[ENTRIES PROVIDED Boundary: Start]

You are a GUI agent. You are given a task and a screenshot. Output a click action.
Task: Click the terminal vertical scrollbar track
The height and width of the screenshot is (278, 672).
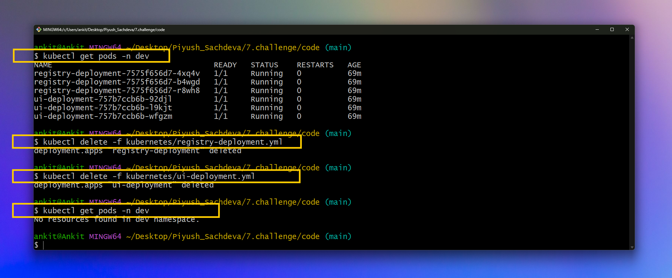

[ENTRIES PROVIDED Boundary: End]
[ENTRIES PROVIDED Boundary: Start]

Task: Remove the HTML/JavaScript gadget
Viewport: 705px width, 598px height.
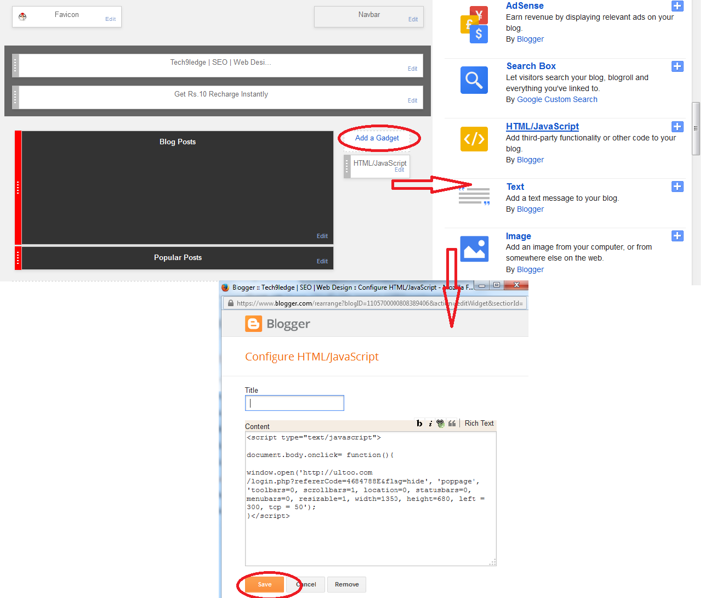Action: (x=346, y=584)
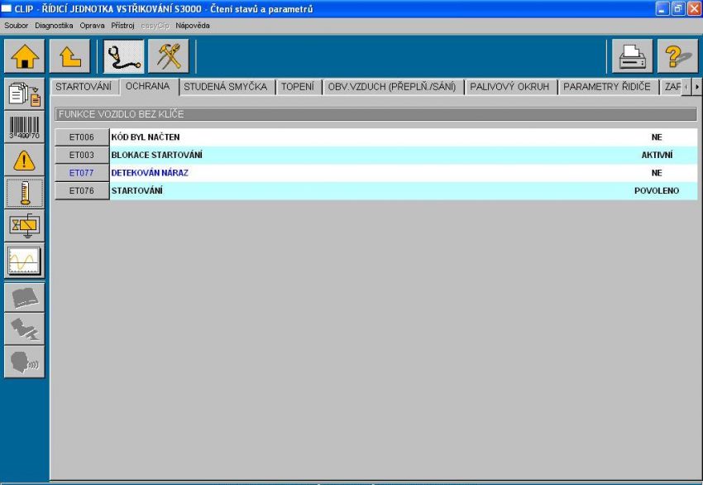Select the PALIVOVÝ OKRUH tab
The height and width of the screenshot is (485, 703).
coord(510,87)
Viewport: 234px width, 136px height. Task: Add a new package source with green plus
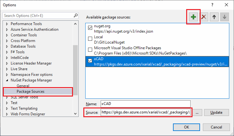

[ENTRIES PROVIDED Boundary: End]

* _TASK OBJECTIVE_
Each line above starting at the one holding "Viewport: 705px width, 598px height." and ending at the one holding "Viewport: 234px width, 136px" should be set down exactly as it stands, both ends included, with no pictures.

* _RESULT BELOW_
Viewport: 705px width, 598px height.
Action: (x=346, y=584)
Select the PALIVOVÝ OKRUH tab
The height and width of the screenshot is (485, 703).
coord(510,87)
Viewport: 234px width, 136px height. Task: Add a new package source with green plus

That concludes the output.